Each line from the one containing "Task: Tap the South Africa location text" through the end of the data is to be written out exactly, and nothing more.

---------- Extracted records ----------

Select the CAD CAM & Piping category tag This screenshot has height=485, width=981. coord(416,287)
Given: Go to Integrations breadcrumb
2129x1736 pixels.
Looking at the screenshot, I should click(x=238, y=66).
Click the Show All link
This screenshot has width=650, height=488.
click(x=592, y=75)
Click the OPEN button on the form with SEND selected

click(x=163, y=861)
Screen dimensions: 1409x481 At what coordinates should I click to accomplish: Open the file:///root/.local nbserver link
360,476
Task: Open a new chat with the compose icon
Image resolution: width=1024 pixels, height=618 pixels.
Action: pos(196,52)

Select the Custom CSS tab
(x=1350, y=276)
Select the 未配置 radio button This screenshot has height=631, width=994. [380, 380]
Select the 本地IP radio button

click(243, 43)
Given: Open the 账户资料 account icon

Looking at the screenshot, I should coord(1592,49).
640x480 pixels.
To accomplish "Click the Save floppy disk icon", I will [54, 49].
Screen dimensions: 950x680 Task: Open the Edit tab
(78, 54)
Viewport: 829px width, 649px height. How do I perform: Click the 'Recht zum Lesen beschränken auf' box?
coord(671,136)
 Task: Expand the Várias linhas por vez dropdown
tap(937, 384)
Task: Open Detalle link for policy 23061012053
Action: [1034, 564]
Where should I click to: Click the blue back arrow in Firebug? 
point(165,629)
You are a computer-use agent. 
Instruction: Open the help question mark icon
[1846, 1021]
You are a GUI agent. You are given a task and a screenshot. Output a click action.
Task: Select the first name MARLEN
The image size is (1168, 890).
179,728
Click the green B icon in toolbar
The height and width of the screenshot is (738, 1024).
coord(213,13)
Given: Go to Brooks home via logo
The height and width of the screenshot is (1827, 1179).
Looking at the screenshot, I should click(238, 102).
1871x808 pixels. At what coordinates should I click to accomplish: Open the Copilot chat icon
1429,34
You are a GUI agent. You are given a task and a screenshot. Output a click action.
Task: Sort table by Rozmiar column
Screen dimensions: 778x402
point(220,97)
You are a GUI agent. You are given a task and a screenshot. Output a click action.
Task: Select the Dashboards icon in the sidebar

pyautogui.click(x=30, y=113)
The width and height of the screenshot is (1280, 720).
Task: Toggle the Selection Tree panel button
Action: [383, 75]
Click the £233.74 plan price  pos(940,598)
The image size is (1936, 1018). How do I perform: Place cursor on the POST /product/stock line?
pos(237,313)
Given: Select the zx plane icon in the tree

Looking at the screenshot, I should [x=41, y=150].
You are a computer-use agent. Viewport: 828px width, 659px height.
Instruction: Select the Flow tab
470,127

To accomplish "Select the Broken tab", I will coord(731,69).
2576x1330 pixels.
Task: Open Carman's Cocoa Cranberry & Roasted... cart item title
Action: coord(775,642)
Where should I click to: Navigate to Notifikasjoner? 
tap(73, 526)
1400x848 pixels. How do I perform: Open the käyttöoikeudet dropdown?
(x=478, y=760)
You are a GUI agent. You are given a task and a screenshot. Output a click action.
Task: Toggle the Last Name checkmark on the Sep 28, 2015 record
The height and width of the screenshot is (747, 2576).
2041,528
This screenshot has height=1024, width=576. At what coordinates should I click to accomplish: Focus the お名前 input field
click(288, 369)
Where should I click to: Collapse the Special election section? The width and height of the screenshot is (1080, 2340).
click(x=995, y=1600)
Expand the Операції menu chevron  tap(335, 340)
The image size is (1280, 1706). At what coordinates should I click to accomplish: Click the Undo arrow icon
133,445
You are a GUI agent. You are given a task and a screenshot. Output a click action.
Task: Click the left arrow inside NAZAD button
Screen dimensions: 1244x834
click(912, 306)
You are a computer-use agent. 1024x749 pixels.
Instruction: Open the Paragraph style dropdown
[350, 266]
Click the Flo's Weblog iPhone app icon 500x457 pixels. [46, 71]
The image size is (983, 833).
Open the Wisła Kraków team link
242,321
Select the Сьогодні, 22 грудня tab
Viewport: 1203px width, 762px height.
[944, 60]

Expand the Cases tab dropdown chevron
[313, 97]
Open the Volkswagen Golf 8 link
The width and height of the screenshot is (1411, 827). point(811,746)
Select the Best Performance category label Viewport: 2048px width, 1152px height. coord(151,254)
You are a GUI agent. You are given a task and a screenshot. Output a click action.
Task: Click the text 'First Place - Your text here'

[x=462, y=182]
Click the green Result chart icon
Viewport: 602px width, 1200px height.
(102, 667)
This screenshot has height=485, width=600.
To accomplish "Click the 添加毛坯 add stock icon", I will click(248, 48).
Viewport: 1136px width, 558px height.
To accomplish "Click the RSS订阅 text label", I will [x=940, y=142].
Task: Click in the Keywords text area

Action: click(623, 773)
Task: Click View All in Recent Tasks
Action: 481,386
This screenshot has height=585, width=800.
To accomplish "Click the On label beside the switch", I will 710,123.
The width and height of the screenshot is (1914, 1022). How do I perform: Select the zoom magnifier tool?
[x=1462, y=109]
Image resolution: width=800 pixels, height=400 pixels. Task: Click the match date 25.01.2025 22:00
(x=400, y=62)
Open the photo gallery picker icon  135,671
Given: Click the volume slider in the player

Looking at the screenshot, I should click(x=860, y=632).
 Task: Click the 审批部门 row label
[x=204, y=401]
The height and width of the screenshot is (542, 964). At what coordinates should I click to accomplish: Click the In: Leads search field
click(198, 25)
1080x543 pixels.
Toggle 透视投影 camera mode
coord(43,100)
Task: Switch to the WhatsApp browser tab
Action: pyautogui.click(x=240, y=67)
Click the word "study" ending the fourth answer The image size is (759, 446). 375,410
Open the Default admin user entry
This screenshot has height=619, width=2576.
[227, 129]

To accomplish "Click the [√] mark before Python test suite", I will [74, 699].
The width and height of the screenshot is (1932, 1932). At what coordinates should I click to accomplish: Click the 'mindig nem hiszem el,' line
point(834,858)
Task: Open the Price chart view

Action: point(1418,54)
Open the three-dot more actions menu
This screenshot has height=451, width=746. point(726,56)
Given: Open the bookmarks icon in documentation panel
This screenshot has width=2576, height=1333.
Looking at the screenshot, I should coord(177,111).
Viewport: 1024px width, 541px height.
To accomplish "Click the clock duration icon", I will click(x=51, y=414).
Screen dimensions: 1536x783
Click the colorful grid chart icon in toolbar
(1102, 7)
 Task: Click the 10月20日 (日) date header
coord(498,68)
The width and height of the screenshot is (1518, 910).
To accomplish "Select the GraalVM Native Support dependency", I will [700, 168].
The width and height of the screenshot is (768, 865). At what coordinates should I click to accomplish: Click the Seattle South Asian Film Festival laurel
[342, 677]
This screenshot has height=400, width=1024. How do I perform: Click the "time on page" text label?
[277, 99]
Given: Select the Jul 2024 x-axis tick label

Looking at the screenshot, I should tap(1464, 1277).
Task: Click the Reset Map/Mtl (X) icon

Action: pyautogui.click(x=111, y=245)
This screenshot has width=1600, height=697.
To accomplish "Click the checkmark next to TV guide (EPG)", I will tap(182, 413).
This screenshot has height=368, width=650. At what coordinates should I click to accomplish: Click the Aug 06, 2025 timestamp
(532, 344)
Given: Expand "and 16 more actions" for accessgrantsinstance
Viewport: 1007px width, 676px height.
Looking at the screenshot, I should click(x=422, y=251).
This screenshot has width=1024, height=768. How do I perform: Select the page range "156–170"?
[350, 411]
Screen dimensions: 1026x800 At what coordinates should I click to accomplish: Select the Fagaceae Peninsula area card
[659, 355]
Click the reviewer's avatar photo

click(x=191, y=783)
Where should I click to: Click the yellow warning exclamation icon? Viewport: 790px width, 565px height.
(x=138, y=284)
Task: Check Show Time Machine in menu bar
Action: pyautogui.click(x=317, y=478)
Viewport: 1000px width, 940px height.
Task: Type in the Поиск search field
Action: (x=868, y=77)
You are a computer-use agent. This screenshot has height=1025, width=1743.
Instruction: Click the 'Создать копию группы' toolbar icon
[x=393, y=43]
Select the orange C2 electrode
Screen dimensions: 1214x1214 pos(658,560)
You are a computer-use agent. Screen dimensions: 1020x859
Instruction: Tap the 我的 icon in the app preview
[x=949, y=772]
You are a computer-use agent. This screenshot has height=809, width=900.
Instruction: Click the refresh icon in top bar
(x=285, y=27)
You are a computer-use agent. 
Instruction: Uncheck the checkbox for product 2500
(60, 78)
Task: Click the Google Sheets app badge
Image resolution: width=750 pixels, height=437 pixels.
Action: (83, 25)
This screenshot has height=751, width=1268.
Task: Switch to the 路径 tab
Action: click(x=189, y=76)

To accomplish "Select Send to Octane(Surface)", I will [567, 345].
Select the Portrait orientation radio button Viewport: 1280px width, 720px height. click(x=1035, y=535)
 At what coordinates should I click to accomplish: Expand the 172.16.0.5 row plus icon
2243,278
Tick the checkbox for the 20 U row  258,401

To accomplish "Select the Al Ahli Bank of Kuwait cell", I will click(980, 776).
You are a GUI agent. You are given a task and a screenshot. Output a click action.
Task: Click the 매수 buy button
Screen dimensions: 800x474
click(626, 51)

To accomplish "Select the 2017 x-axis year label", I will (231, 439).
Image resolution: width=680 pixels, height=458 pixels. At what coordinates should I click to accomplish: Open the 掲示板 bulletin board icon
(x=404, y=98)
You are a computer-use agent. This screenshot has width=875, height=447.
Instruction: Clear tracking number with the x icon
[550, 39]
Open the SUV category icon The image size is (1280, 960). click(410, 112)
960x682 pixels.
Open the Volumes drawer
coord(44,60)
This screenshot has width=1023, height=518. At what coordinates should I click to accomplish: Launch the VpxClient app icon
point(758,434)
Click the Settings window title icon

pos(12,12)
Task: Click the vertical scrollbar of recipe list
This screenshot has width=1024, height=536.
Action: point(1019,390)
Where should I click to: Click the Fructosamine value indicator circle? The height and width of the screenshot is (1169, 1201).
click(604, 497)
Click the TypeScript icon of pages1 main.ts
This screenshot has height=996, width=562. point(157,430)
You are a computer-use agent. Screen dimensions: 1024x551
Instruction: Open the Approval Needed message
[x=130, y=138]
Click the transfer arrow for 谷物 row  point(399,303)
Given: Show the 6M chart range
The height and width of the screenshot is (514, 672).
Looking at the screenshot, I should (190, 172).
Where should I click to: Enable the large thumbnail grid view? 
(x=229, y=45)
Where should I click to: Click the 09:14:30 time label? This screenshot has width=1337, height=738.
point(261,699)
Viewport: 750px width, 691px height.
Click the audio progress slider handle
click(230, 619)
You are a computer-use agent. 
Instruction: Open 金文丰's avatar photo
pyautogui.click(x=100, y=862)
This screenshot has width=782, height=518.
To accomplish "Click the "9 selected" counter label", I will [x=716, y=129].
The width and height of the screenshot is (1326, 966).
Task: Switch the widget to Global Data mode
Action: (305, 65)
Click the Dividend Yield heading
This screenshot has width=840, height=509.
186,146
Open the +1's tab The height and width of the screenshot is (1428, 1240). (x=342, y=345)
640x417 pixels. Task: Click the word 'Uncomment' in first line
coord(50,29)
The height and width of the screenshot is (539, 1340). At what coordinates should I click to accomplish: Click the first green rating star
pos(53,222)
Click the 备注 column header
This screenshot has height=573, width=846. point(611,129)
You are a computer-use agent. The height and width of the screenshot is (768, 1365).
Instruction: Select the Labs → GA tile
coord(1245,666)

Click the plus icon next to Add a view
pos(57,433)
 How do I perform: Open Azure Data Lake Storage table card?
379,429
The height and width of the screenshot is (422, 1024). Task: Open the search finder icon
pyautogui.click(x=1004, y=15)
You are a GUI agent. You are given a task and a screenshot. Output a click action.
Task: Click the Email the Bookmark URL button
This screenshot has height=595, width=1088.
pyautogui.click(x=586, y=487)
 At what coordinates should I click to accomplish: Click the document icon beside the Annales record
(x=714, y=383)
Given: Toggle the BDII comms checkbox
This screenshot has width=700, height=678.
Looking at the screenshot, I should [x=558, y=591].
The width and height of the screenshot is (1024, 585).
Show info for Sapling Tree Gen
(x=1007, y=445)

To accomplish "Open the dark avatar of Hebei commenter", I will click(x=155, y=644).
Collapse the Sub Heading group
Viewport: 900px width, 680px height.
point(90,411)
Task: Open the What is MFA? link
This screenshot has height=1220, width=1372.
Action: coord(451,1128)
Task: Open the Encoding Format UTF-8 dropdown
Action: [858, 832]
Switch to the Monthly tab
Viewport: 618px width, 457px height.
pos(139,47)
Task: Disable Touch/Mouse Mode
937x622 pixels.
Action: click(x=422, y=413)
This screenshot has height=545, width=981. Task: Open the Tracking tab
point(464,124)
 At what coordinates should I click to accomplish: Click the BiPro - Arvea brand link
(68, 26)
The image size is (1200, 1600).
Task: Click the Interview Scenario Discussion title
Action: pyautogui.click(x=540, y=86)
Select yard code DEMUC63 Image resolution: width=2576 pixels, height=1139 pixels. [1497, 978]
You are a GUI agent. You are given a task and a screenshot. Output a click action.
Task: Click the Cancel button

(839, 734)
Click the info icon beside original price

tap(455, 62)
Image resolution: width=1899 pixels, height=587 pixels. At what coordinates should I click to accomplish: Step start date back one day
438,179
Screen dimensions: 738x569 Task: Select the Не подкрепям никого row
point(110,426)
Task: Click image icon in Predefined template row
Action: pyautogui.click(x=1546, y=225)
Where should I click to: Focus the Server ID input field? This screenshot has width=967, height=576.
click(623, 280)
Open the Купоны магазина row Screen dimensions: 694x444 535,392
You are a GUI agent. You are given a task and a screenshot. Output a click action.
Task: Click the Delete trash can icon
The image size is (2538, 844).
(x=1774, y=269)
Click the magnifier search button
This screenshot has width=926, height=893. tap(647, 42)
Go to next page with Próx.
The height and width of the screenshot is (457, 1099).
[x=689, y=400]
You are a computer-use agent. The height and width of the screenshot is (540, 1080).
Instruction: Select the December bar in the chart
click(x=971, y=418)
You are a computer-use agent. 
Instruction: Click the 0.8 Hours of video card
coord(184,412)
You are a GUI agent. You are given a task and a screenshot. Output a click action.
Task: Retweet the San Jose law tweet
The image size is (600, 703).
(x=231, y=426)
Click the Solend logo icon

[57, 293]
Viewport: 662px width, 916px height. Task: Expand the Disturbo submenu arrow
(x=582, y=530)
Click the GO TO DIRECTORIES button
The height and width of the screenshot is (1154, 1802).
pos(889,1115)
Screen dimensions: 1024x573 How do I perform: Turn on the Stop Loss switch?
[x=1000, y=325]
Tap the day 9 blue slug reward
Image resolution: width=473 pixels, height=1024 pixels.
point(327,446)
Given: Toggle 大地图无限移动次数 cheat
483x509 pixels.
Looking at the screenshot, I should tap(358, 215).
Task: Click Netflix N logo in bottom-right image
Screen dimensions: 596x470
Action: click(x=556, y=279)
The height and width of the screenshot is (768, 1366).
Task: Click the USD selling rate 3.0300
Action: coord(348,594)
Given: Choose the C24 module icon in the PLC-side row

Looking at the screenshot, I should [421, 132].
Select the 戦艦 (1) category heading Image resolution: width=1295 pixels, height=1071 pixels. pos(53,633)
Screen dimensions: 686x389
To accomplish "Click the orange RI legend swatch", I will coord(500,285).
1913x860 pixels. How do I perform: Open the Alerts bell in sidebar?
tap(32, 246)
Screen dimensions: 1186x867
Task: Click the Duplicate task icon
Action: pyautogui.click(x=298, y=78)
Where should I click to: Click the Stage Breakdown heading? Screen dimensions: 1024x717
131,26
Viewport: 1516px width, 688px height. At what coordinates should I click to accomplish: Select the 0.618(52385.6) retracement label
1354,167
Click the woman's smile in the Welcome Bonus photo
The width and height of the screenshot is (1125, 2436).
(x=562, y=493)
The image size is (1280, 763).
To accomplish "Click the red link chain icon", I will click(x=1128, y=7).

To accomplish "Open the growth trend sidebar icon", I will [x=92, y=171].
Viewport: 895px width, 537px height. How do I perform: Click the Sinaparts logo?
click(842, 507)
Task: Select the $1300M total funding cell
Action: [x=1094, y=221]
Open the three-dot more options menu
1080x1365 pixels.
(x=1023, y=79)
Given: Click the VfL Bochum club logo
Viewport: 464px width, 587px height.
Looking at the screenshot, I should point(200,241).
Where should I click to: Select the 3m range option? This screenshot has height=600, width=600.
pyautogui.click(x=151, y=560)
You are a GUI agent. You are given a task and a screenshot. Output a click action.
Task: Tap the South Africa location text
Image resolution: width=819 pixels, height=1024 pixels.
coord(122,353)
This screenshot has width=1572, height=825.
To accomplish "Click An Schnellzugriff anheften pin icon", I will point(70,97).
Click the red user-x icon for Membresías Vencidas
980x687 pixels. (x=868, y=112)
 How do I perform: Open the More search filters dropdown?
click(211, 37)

----------

Result below =>
Task: Tap the South Africa location text
Image resolution: width=819 pixels, height=1024 pixels.
coord(122,353)
This screenshot has width=1572, height=825.
To accomplish "Click An Schnellzugriff anheften pin icon", I will point(70,97).
Click the red user-x icon for Membresías Vencidas
980x687 pixels. (x=868, y=112)
 How do I perform: Open the More search filters dropdown?
click(211, 37)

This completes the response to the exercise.